Add foldPowerOf2AndShiftedMask(...) and call from InstCombinerImpl::foldAndOrOfICmps(...)

Place the folding of ((icmp X u< P) & (icmp(X & M) != M)) or ((icmp X s> -1) &
(icmp(X & M) != M)) into (icmp X u< M) in foldPowerOf2AndShiftedMask(...). This
function attempts the transform of (X <u 2^n) into (X & ~(2^n-1)) == 0 or (icmp
X s> -1) into (icmp (X & SignMask) == 0) and then performs additional checks in
foldNegativePower2AndShiftedMask(...).

This patch delta removes prior implementation work from
foldLogOpOfMaskedICmps(...).

goldstein.w.n added inline comments.May 20 2023, 5:20 PM
llvm/lib/Transforms/InstCombine/InstCombineAndOrXor.cpp
520

Bah, I had left reply unsent. Agree option 2 is better (and looks like thats what you did so great)

goldstein.w.n accepted this revision.May 20 2023, 5:21 PM

LGTM. I'm not a maintainer so please wait 1/2 days to push so others may take a look.

This revision is now accepted and ready to land.May 20 2023, 5:21 PM

@goldstein.w.n thanks for taking the time to review.

I'll hold for a maintainers approval.

@goldstein.w.n thanks for taking the time to review.

I'll hold for a maintainers approval.

you probably want @nikic, hes the defacto maintainer of instcombine

@nikic this patch is for #54856, which originated from @erikdesjardins.

This refinment is not triggered by building LLVM or anything of the components of the llvm-test-suite.

What are the appropriate next steps to gain InstCombine maintainer sign off?

Thanks in advance for your feedback.

@nikic this patch is for #54856, which originated from @erikdesjardins.

This refinment is not triggered by building LLVM or anything of the components of the llvm-test-suite.

What are the appropriate next steps to gain InstCombine maintainer sign off?

Thanks in advance for your feedback.

you might try @RKSimon.

Also to be fair I do end-to-end reviews (just not a maintainer) and believe this is okay to go out as is.

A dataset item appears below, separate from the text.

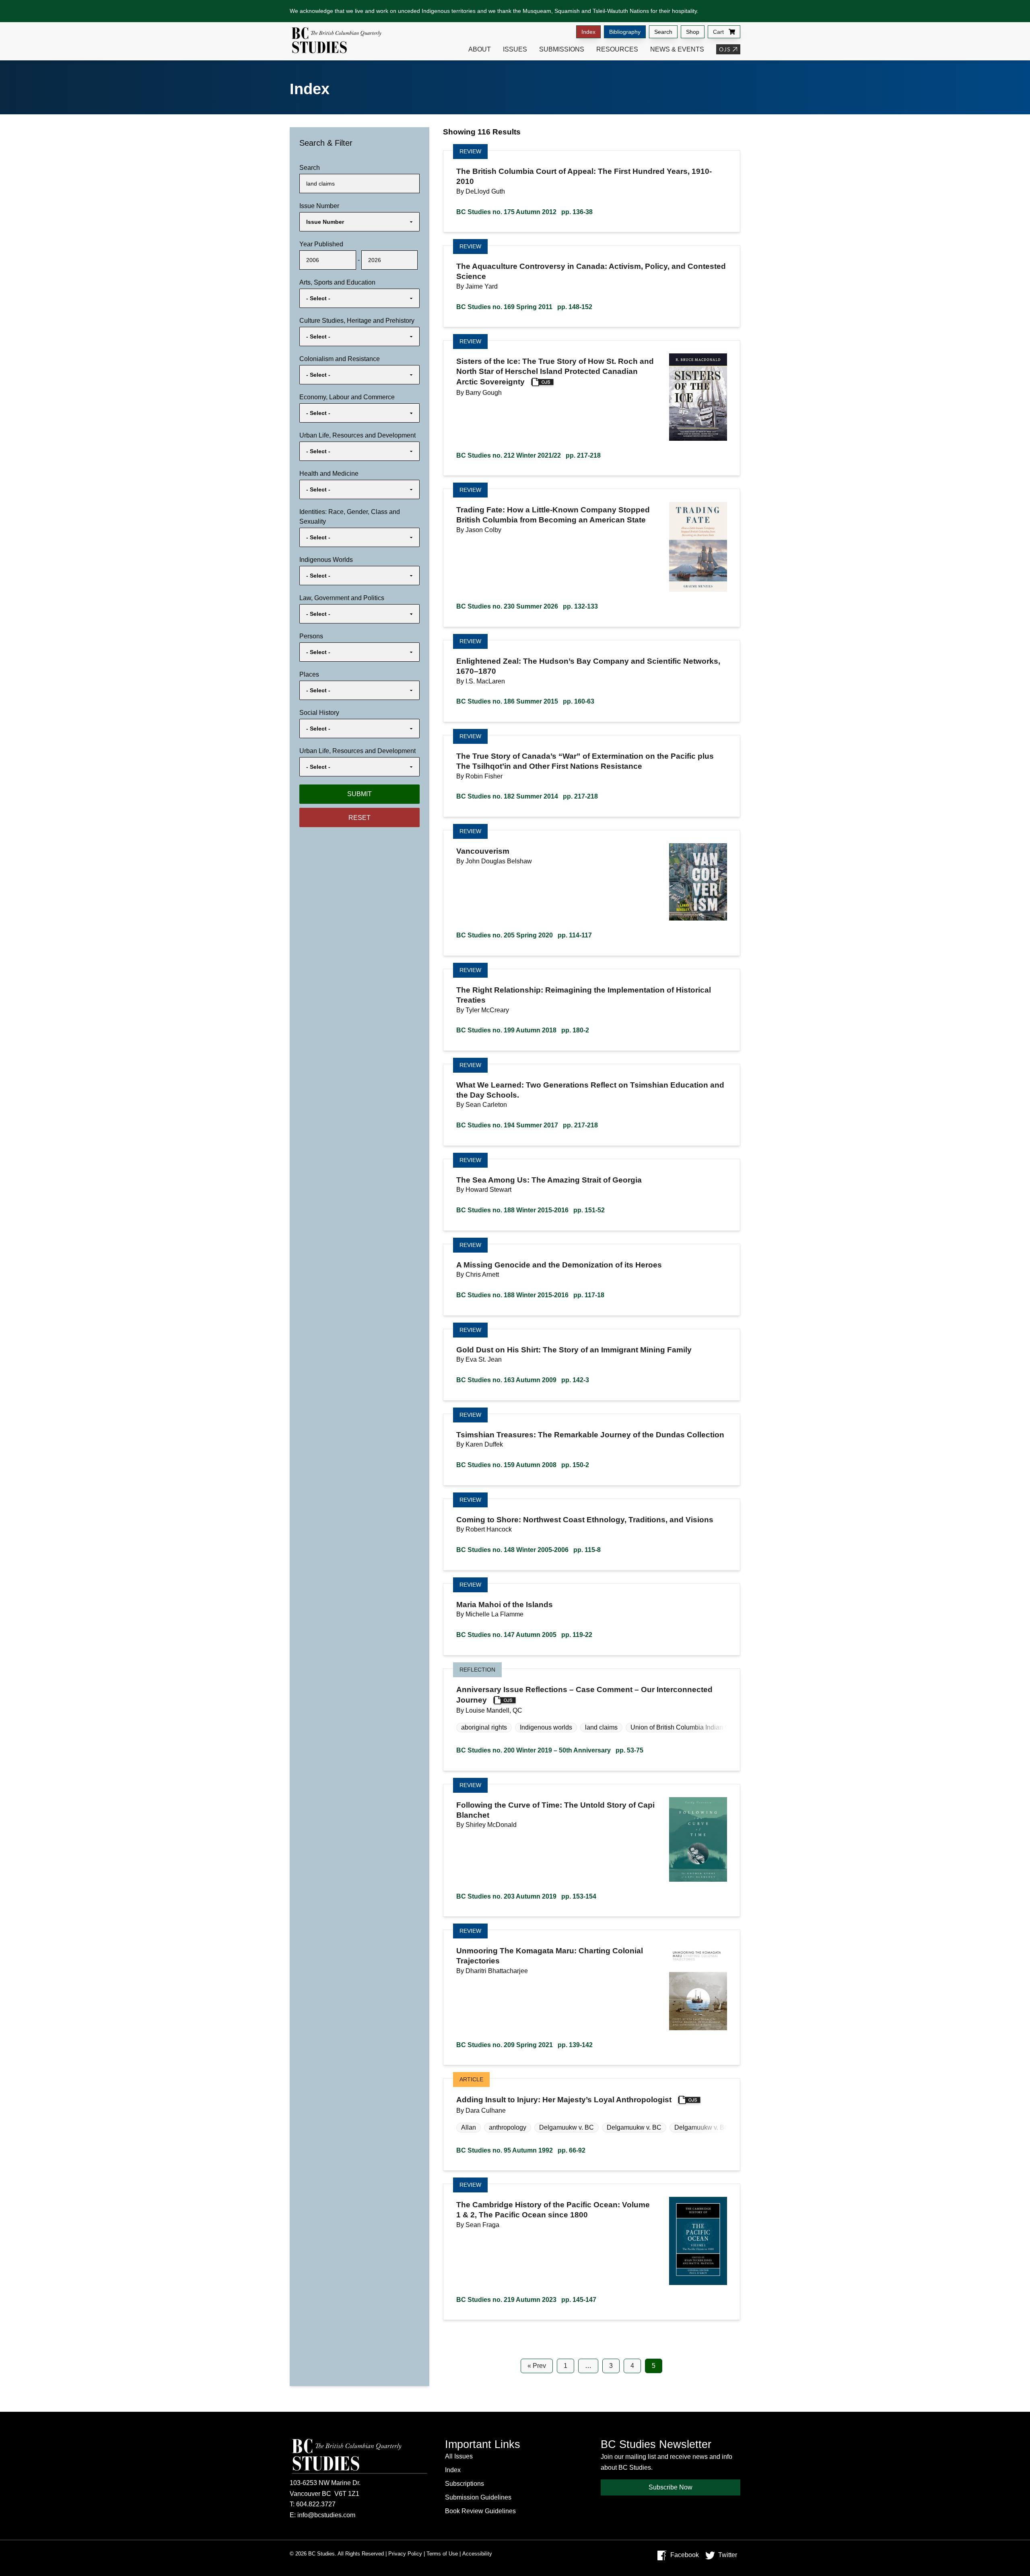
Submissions (561, 49)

If you don't hear back
soon I don't think it would be an issue to push.
I can run the zorg buildbot tests on this for you if it would help you feel more comfortable about it, or of course you can
wait as you see fit.

@goldstein.w.n thanks for the reply.

I'll wait until Monday and then proceed to land the patch.

Is it customary to get approval for preceding NFC patches? If yes, can you please take a look at D143044?

Thanks,
John

@goldstein.w.n thanks for the reply.

I'll wait until Monday and then proceed to land the patch.

Is it customary to get approval for preceding NFC patches? If yes, can you please take a look at D143044?

No (ish). If you have push access I think its generally fine to push them with the implementation unless someone posts feedback on it.

Thanks,
John

This revision was landed with ongoing or failed builds.Jun 9 2023, 3:10 PM
This revision was automatically updated to reflect the committed changes.